# [Set tasks]
**a)** In the article on common workout mistakes, swap "turnaround" for "restructuring" and write out everything from "My partners and" down to "and quick recovery.".
**b)** Does the article on common workout mistakes support each statement below? Answer yes or no for each, and quote the words from the article that settle it.
(i) The author and partners have completed transactions for more than 500 financially distressed companies.
(ii) Every deal that closes usually has about 20 interested prospects.
(iii) Serious buyers with real offers usually show genuine interest by putting down a deposit.

# [Source]
+ + +
Ken Mann, Senior Managing Director, Heritage Equity Partners
Ken Mann, Senior Managing Director, Heritage Equity Partners

My partners and I have completed transactions for more than 500 financially distressed companies. Our repeated dealings with these creditors provide us a unique window into the decision making process, which, in turn, helps us avoid many of the common mistakes made by lenders in a turnaround situation. The absence of experience-based insight may preclude a lender from realizing a smooth process and quick recovery.

These eight common workout mistakes frequently occur in a turnaround situation.

Believing Every Offer Is a “Real” Offer

In many cases, by the time an M&A advisor arrives on the scene, a prospective buyer has already expressed verbal interest in a business or an asset at a certain price. Maybe a written letter of intent has been submitted at that price, but the deal hasn’t closed. Taking a bidder’s price as an indication of true value or believing that an offer will close are huge mistakes. Every deal that closes usually has about 50 interested prospects, and an indication of interest is light years away from closing.

The deal might not close because the buyer or its lender realized the price made no sense. If one lender isn’t willing to advance funds at a valuation because the deal did not have the necessary collateral value or cash flow, then it’s a safe bet that other lenders will not either.

While an offer that doesn’t close may not provide a real indication of true value, it might indicate that the collateral’s worth does not match that valuation. In any case, serious buyers with real offers usually:

  • Provide a logical and compelling reason for their
  • Perform due diligence, including on-site visits
  • Hire an attorney and/or other professionals
  • Establish genuine interest with a deposit

Until then, a proposed value should not influence decisions. Similarly, just because a borrower says assets are worth a certain price or “had an offer” for that amount does not make it so.
+ + +
[Dataset excerpt]
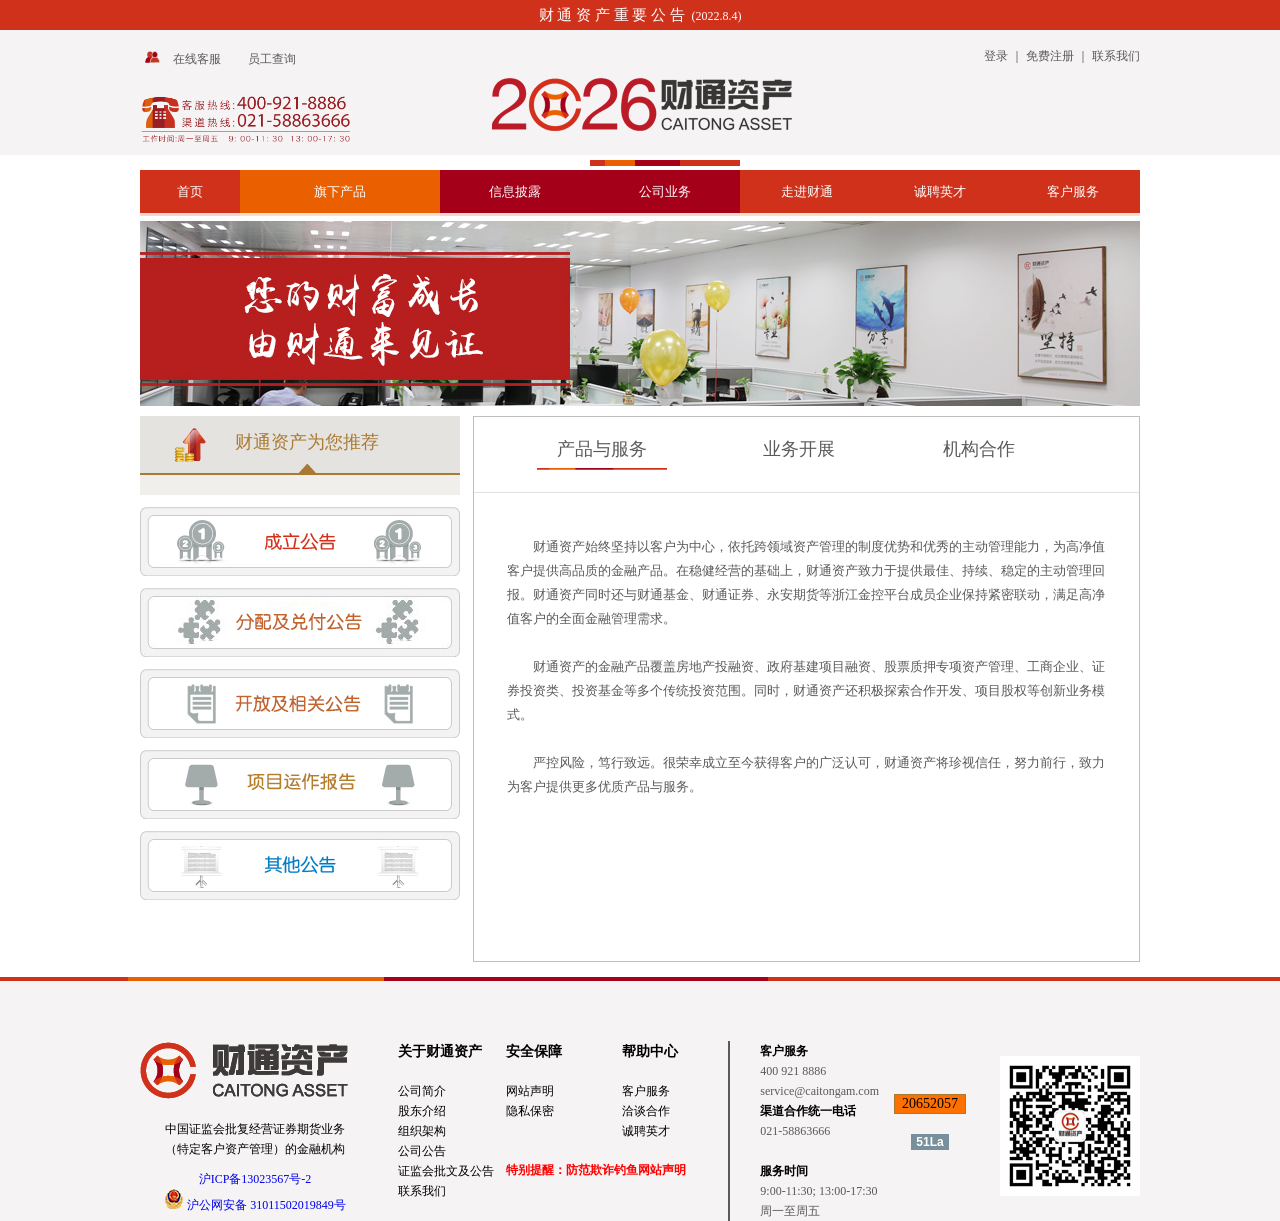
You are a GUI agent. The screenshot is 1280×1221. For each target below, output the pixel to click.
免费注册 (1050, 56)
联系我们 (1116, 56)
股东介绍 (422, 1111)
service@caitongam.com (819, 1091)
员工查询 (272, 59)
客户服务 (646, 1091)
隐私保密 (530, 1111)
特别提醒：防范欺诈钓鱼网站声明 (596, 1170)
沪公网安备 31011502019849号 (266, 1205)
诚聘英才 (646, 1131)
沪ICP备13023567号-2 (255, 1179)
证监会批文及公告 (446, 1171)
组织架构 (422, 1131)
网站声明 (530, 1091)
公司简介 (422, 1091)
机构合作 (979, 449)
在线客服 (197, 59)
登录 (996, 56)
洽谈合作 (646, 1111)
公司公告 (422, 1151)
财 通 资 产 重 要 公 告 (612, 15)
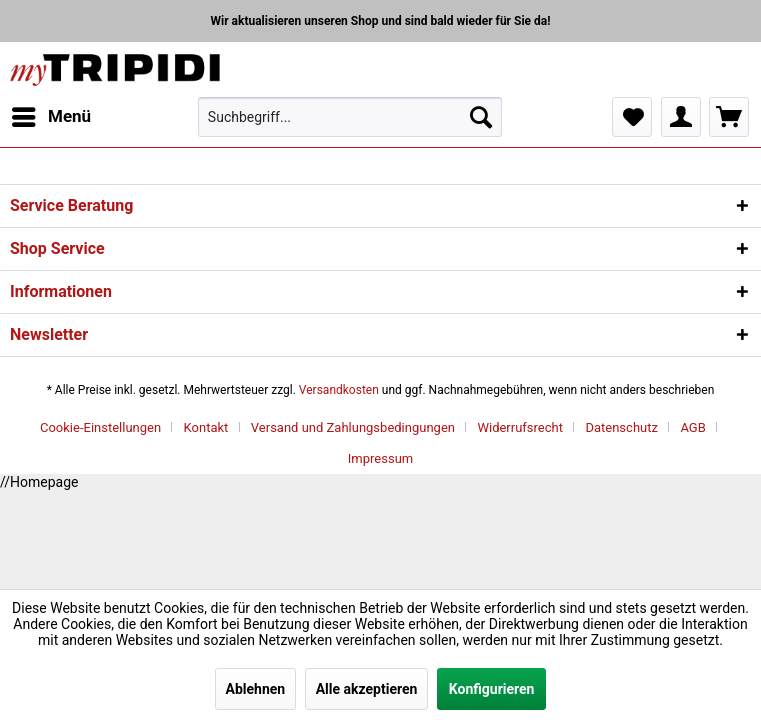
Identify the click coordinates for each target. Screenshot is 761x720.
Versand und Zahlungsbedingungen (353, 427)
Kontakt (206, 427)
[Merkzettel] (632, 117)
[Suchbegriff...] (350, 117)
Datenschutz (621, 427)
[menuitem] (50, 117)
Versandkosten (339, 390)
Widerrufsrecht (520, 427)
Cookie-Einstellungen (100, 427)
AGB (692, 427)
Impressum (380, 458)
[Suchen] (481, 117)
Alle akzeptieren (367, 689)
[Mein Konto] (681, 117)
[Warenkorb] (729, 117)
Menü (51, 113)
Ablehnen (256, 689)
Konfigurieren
+ + +
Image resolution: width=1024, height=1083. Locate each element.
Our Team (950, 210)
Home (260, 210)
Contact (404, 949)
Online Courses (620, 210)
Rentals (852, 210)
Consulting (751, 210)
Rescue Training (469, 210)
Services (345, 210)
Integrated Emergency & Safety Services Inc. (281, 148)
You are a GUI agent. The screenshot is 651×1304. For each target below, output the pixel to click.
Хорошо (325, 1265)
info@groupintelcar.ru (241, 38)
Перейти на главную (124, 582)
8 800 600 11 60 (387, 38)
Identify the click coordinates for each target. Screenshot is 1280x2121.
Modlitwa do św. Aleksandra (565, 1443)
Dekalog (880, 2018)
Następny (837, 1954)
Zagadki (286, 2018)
+ + +
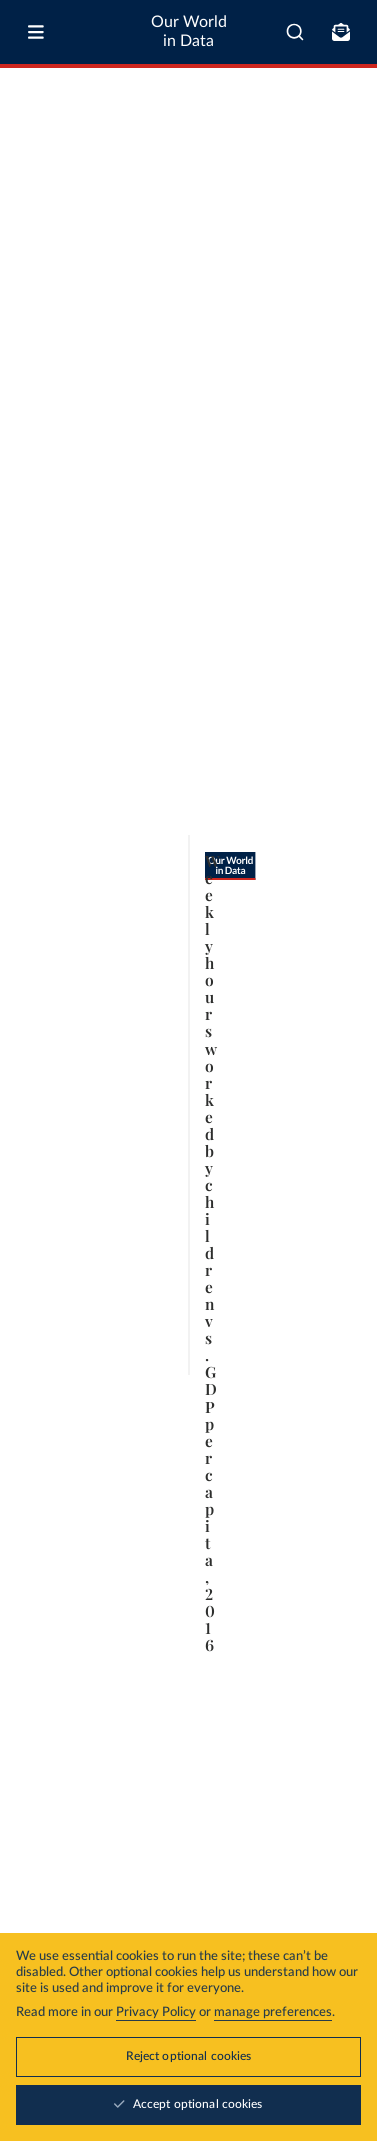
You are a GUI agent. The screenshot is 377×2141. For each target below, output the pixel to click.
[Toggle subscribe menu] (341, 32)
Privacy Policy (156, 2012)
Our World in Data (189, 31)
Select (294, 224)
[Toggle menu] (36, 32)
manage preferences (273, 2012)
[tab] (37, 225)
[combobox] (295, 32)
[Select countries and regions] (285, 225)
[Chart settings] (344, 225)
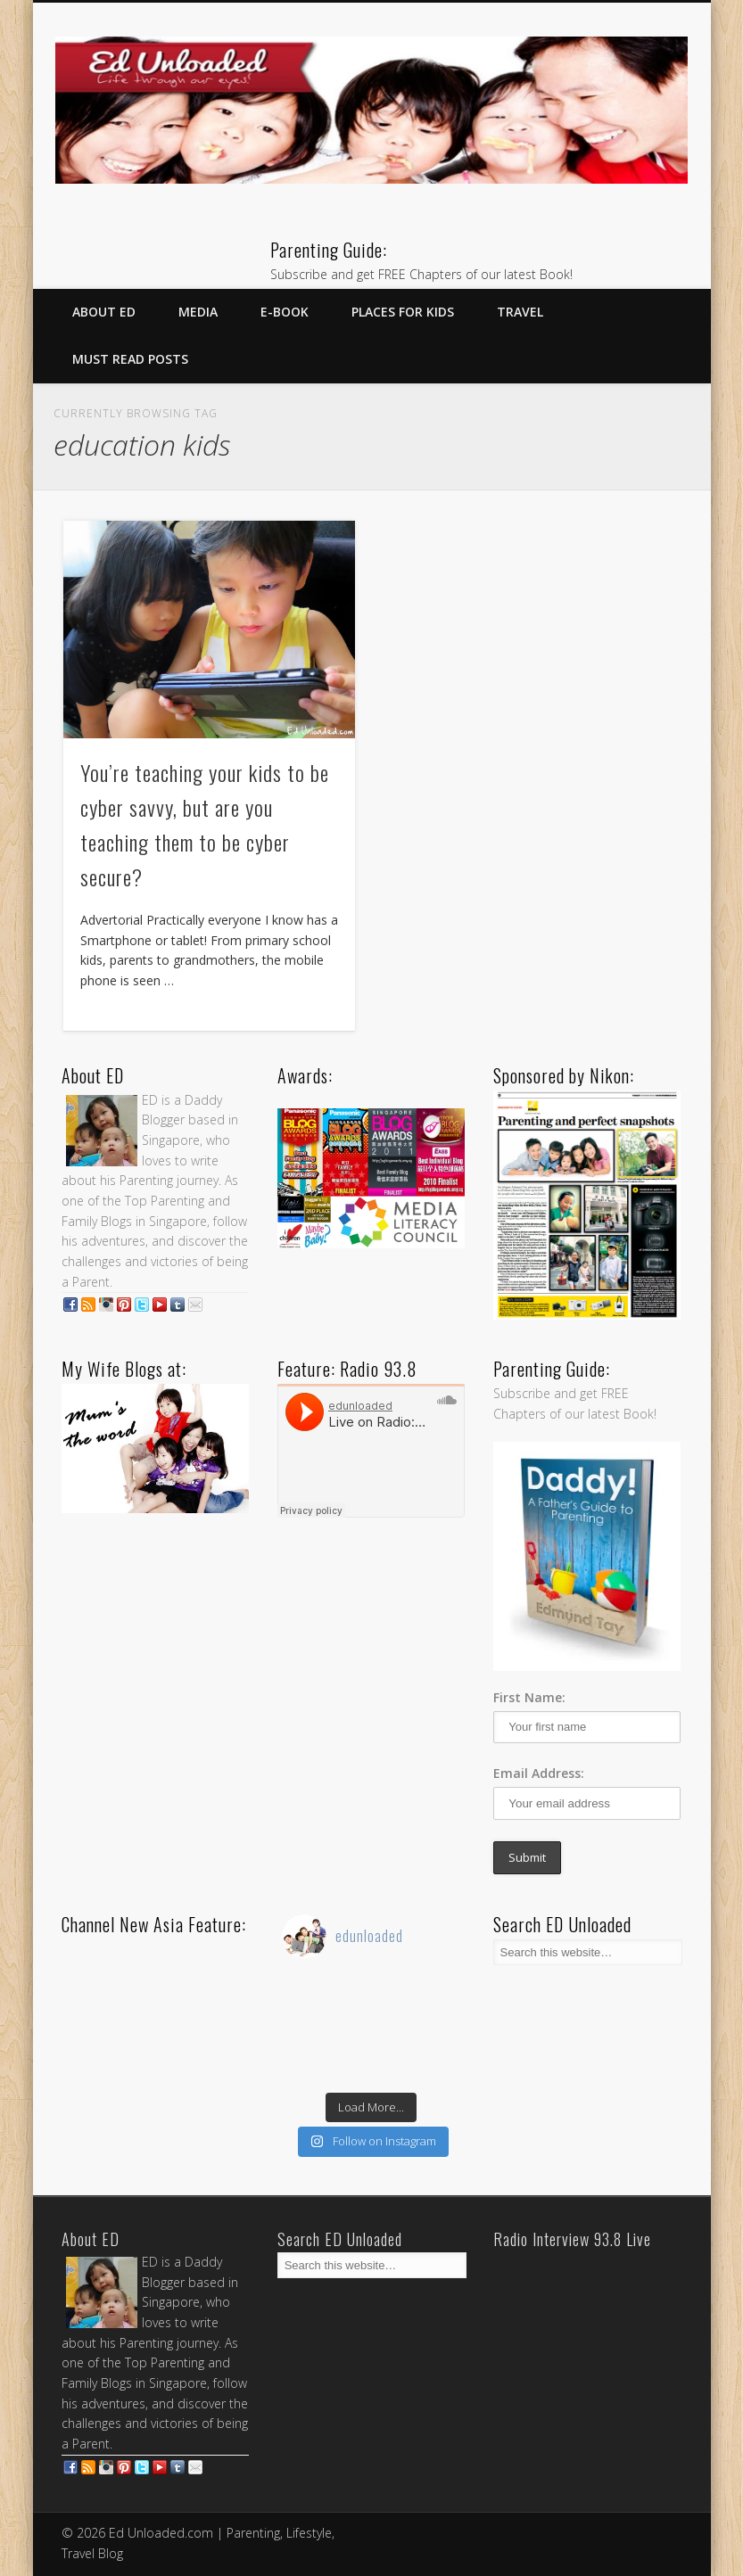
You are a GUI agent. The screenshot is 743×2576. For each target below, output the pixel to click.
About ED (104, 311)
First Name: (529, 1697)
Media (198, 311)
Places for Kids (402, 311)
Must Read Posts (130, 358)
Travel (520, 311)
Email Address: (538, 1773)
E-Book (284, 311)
+ + +
# [Per-task answers]
**a)**
My partners and I have completed transactions for more than 500 financially distressed companies. Our repeated dealings with these creditors provide us a unique window into the decision making process, which, in turn, helps us avoid many of the common mistakes made by lenders in a restructuring situation. The absence of experience-based insight may preclude a lender from realizing a smooth process and quick recovery.

**b)**
(i) Yes: "My partners and I have completed transactions for more than 500 financially distressed companies."
(ii) No: "Every deal that closes usually has about 50 interested prospects"
(iii) Yes: "Establish genuine interest with a deposit"